Material for the task =
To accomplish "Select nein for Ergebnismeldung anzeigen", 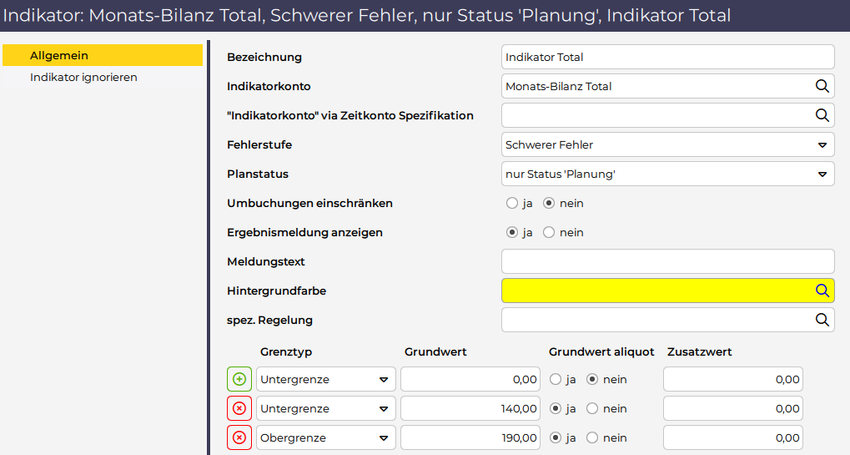I will (x=548, y=232).
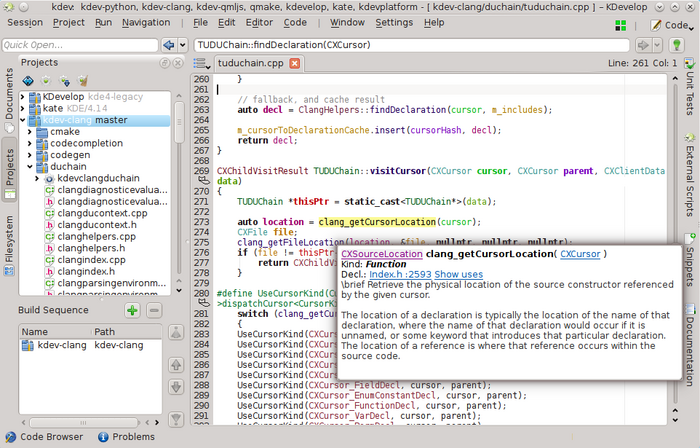Viewport: 700px width, 448px height.
Task: Toggle the Documents side panel
Action: [9, 95]
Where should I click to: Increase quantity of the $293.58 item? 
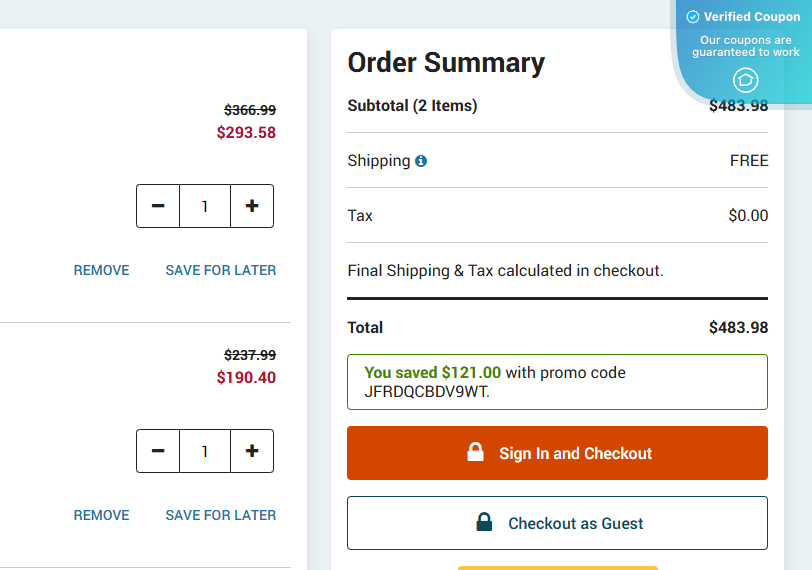[x=252, y=206]
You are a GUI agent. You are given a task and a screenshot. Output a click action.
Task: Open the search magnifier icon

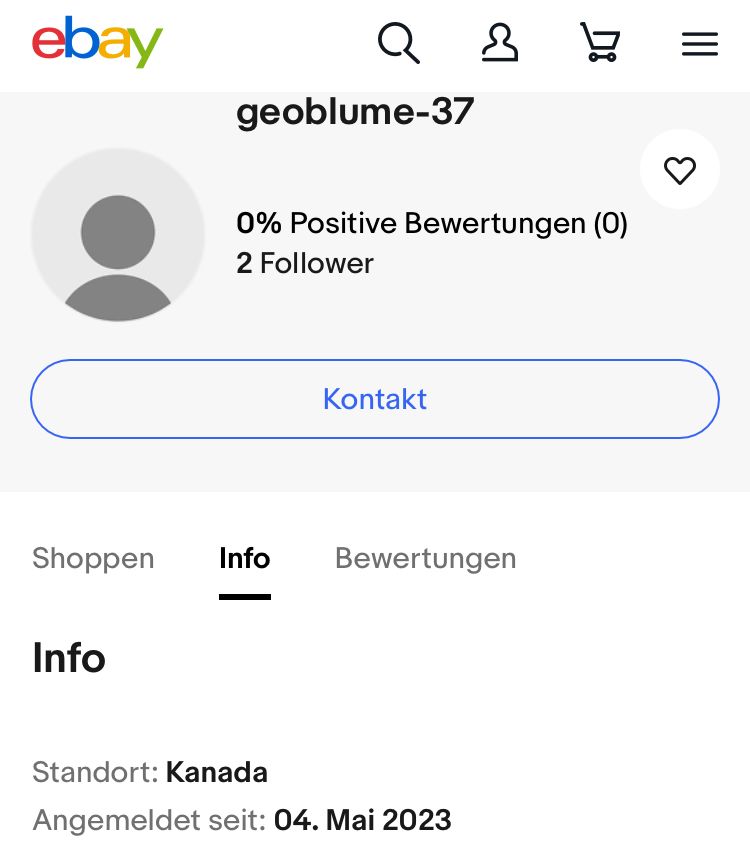pyautogui.click(x=398, y=44)
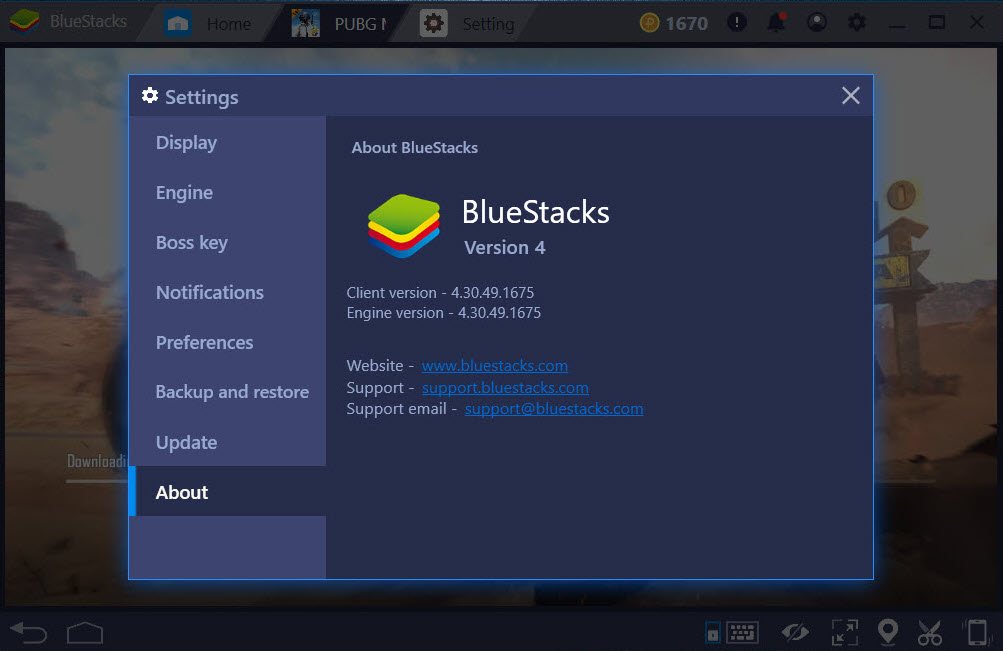Screen dimensions: 1003x651
Task: Go to Backup and restore settings
Action: click(x=232, y=392)
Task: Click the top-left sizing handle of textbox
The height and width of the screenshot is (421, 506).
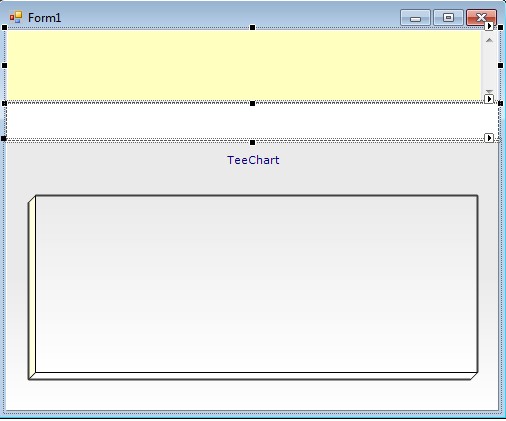Action: click(x=4, y=27)
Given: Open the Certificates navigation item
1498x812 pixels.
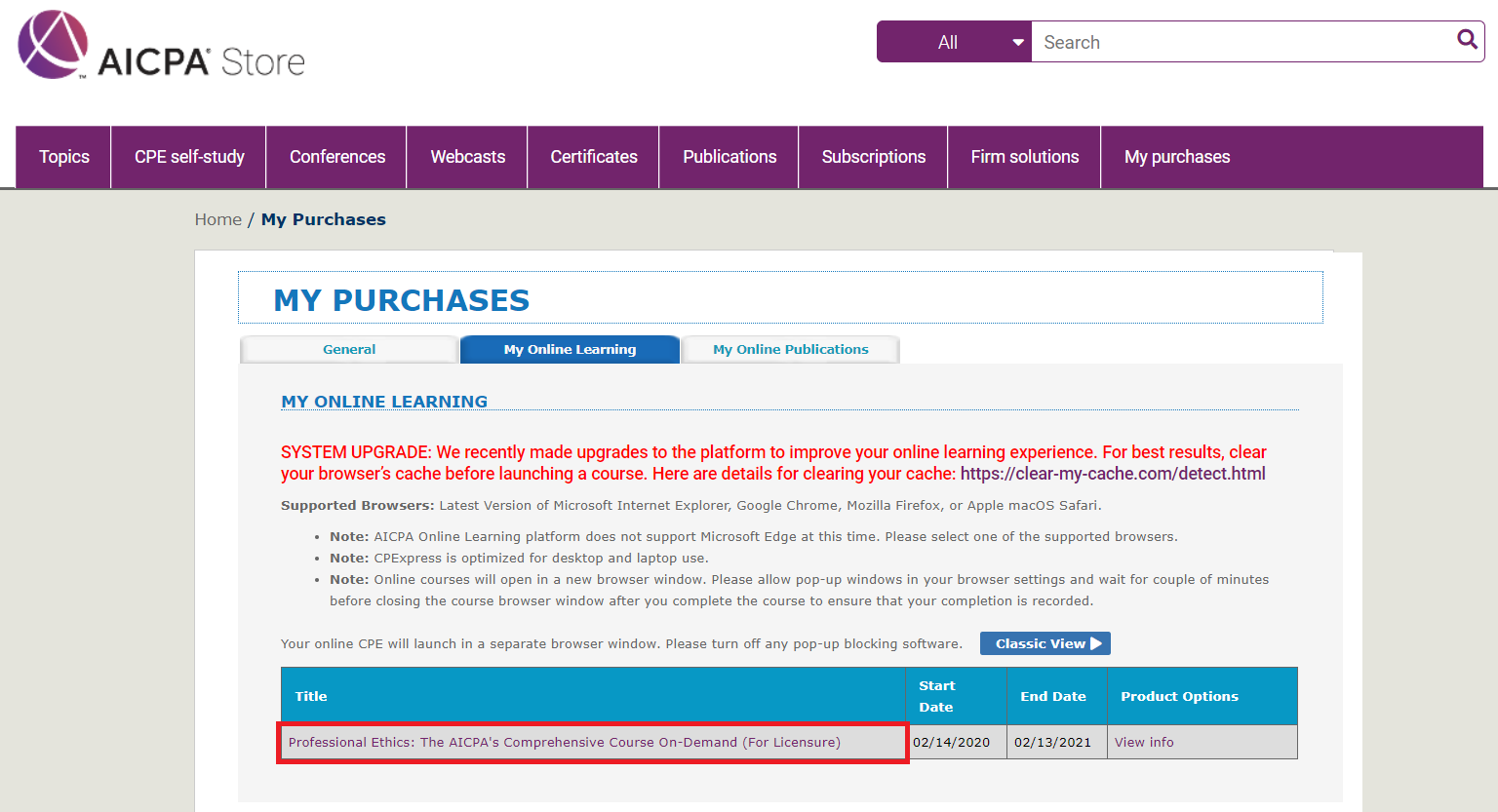Looking at the screenshot, I should pyautogui.click(x=594, y=157).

What the task requires = The copy must begin with the line containing "The height and", end with the last line of the material, match each line exactly, and hold no pictures.

Answer space =
The height and width of the screenshot is (421, 506).
Action: click(x=4, y=27)
Given: Open the Certificates navigation item
1498x812 pixels.
Looking at the screenshot, I should pyautogui.click(x=594, y=157).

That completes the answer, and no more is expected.